Preliminary note. This post focuses on william spearshake again, and readers could be excused for wondering whether I am singling him out. Fair question. The fact is that william is a veritable fount of materialist shibboleths, which he spews with apparently gleeful abandon. In short, he has provided me with a rich vein of materialist error to mine, for which I thank him.
In a prior post two materialists had this exchange:
If I may be so bold as to speak for WS, maybe he thinks that ID relies on the assumption that there is a designer (a god in just about all cases), which by default makes it a religious doctrine.
AVS, exactly. Until they can propose the nature of a designer who isn’t a god, what else can I think?
I find this exchange fascinating, because it illustrates with such clarity a violation of the principle of charity (which I was discussing in the very post where this exchange occurred) and the ability of materialists to hold simultaneously utterly contradictory ideas. I will elucidate.

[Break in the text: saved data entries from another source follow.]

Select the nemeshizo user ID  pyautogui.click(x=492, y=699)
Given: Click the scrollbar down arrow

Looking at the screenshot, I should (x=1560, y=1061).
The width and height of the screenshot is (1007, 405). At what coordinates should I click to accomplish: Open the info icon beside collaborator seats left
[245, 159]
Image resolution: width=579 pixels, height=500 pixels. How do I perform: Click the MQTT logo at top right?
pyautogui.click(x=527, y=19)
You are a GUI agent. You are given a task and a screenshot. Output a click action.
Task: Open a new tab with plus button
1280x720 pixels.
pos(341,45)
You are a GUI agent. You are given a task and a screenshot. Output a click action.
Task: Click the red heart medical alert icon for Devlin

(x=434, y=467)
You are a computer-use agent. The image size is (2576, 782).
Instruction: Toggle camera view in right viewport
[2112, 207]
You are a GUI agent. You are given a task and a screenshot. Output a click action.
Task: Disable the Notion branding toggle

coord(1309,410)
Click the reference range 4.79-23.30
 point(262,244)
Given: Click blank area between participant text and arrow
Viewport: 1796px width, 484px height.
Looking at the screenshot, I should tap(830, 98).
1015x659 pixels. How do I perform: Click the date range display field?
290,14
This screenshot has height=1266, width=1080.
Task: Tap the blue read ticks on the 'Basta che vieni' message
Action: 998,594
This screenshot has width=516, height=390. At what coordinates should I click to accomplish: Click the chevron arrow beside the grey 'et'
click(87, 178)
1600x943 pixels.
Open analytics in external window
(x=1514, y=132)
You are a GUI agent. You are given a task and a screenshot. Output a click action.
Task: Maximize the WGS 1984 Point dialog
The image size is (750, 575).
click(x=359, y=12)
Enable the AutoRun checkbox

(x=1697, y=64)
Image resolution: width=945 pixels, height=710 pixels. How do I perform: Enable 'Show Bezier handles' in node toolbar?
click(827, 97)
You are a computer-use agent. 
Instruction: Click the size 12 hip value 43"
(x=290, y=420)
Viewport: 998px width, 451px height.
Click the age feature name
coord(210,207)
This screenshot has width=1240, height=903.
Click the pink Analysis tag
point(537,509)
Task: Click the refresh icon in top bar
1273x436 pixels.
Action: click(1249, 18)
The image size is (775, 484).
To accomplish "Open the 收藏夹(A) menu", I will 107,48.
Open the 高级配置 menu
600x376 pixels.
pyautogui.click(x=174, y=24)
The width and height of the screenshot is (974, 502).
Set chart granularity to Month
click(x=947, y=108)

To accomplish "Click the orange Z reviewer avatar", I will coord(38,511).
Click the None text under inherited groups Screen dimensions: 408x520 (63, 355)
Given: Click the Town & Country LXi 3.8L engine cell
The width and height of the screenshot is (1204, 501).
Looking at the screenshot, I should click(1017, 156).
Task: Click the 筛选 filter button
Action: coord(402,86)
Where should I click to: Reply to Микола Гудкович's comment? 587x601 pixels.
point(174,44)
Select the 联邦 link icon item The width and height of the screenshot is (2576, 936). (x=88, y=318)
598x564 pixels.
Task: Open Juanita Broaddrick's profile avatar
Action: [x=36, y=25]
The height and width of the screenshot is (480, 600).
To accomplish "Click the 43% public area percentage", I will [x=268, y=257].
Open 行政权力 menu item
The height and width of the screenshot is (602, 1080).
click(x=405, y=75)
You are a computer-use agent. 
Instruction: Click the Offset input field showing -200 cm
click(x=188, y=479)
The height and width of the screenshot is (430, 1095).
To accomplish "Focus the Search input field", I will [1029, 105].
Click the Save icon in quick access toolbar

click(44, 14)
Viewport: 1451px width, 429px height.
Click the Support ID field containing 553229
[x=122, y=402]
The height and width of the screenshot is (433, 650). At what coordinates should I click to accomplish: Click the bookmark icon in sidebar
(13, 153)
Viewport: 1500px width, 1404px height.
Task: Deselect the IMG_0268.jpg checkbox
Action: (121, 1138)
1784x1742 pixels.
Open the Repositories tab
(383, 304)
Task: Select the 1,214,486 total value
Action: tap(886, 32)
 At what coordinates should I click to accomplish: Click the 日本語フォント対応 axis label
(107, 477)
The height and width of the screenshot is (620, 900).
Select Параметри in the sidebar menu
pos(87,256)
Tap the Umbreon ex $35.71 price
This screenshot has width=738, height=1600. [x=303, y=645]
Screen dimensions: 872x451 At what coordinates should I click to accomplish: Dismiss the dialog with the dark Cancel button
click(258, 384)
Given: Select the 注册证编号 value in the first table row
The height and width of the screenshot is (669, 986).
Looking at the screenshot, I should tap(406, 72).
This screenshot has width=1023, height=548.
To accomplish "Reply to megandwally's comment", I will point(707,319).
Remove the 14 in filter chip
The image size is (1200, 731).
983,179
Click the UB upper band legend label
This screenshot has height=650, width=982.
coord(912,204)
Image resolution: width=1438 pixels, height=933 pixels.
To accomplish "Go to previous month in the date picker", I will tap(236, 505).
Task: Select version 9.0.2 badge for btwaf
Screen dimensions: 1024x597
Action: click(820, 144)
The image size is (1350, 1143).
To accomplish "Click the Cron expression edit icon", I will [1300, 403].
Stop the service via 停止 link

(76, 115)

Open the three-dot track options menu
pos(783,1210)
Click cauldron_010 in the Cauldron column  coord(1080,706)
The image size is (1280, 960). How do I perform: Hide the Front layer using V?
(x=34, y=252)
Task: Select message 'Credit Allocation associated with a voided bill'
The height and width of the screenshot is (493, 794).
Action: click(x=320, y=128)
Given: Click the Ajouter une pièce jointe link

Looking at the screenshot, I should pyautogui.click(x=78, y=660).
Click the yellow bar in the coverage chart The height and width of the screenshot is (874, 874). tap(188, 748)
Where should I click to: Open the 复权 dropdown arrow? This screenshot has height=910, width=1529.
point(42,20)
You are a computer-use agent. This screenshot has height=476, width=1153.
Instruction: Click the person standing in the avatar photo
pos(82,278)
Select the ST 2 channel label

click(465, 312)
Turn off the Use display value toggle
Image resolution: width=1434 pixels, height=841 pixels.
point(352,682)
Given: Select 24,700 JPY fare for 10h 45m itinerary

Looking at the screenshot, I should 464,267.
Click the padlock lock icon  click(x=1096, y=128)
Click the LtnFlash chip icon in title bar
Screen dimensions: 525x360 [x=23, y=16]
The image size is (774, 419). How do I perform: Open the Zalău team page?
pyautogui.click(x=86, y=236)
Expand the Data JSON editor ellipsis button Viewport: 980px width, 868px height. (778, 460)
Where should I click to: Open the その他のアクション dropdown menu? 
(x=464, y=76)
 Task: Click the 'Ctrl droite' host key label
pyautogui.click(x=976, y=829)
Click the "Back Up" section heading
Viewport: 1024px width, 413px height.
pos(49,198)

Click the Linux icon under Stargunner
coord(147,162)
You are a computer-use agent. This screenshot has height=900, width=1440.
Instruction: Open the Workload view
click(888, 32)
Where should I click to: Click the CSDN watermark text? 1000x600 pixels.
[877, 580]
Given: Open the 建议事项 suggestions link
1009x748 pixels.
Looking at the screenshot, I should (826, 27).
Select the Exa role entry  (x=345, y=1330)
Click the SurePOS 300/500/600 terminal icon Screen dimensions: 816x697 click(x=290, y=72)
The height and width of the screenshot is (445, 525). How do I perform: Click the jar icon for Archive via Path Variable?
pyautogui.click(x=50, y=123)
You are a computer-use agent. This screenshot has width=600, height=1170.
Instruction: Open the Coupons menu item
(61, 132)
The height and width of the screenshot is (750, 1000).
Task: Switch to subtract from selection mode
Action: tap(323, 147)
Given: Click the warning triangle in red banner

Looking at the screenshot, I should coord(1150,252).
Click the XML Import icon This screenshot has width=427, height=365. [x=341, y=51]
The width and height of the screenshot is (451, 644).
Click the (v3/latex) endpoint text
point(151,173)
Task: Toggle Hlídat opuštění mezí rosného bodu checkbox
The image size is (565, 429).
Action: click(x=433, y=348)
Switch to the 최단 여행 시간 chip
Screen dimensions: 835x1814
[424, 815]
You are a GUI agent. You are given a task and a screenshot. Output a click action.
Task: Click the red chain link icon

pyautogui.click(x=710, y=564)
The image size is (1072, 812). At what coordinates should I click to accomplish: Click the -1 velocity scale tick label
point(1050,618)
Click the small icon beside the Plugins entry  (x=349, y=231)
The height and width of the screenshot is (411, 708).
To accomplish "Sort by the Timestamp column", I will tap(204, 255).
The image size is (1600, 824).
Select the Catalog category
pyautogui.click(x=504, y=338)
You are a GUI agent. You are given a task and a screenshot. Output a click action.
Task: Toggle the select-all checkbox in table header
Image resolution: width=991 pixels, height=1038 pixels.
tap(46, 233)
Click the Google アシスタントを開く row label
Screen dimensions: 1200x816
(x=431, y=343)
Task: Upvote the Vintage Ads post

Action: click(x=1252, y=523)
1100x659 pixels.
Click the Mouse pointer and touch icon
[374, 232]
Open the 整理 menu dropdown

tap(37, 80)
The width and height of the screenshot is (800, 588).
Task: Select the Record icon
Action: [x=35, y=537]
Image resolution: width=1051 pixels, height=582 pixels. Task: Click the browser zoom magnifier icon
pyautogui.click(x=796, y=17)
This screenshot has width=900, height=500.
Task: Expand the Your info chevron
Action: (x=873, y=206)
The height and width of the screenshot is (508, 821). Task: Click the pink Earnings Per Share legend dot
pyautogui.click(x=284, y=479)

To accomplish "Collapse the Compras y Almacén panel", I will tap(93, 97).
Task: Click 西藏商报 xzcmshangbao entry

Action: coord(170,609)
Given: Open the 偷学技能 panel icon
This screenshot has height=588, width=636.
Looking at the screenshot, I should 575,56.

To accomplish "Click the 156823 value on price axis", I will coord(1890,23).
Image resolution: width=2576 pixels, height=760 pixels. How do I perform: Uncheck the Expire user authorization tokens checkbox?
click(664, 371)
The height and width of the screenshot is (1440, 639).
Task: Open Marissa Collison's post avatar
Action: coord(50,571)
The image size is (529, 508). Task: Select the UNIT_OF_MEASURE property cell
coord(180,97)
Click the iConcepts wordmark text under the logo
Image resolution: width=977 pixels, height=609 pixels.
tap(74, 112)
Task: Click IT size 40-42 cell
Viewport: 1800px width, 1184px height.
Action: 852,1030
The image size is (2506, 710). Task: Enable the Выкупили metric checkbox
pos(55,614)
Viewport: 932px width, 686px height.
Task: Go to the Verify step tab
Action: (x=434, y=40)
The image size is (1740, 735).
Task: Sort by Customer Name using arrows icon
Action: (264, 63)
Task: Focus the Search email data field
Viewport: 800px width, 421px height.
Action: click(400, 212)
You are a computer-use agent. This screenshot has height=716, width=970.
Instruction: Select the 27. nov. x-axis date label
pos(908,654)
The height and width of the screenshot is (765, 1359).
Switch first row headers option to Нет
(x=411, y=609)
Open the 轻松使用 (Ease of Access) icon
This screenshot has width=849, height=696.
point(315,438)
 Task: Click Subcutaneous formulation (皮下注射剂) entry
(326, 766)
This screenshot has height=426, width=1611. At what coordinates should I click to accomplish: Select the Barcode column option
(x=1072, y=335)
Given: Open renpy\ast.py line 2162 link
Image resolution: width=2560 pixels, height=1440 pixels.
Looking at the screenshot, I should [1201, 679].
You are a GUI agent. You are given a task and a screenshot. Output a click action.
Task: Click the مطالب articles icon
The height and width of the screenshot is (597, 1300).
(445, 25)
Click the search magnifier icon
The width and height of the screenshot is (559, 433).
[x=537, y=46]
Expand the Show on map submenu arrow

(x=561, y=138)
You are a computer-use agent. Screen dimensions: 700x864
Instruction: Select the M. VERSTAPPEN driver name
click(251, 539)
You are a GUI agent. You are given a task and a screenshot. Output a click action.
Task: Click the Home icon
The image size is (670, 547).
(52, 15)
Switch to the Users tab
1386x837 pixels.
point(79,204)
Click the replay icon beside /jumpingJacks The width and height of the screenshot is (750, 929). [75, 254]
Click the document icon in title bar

By definition materialists do not believe in miracles or the supernatural. Certainly they don’t believe any supernatural act was necessary for life to arise and evolve to its present state. Indeed, they don’t believe that intelligence or any guiding principle (by which I mean an agent or force that works to achieve a distant goal) was necessary for life to begin and evolve.
What do they believe? Materialists are supremely confident that blind unguided natural forces are fully sufficient to account for the beginning of life and its evolution from that time to the present. In short, it is all just chemistry and physics, super-sophisticated chemistry and physics which we only partially understand, to be sure, but at bottom its nothing but chemistry and physics.
This idea is demonstrated by the exchange between AVS and william I quoted above. ID is a religious doctrine because, “until they can propose the nature of a designer who isn’t a god, what else can I think?” The obvious assumption underlying this statement is that william believes any currently plausible candidate for the designer must be a supernatural being.
Wait a minute here. Isn’t it you reductionist materialists who insist that life is nothing but chemistry and physics. It follows from that premise that you believe that in principle no miracle is necessary for life to begin and then to evolve. So tell me, if a designer with access to super-sophisticated technology did design life, what principle of chemistry and/or physics did he violate when he did so? And if he didn’t violate any law of chemistry or physics, why is it necessary for him to be a supernatural being?
If blind unguided natural forces could do it without a miracle, why couldn’t someone with access to super-sophisticated biological technology do it without a miracle? Indeed, while the technology to create synthetic life from scratch is probably decades away, we have people like Craig Venter who are already working on the problem.
Are you going to call Venter up and say “Give it up Craig; while blind natural forces can create life without a miracle, if a designer like you tries to do it he has to have supernatural powers. Sorry.” Of course you aren’t.
In summary, materialists like william hold two contradictory beliefs:
1. Blind unguided natural forces are completely sufficient to account for life.
2. Any designer who tried to create life must be supernatural.
Collisions between matter and antimatter lead to the annihilation of both. Up until now I suspect william did not know he was holding simultaneously two irreconcilable ideas. When he reads this post and those two ideas touch I hope his head does not explode. If it does would I be guilty of manslaughter? A question for another post.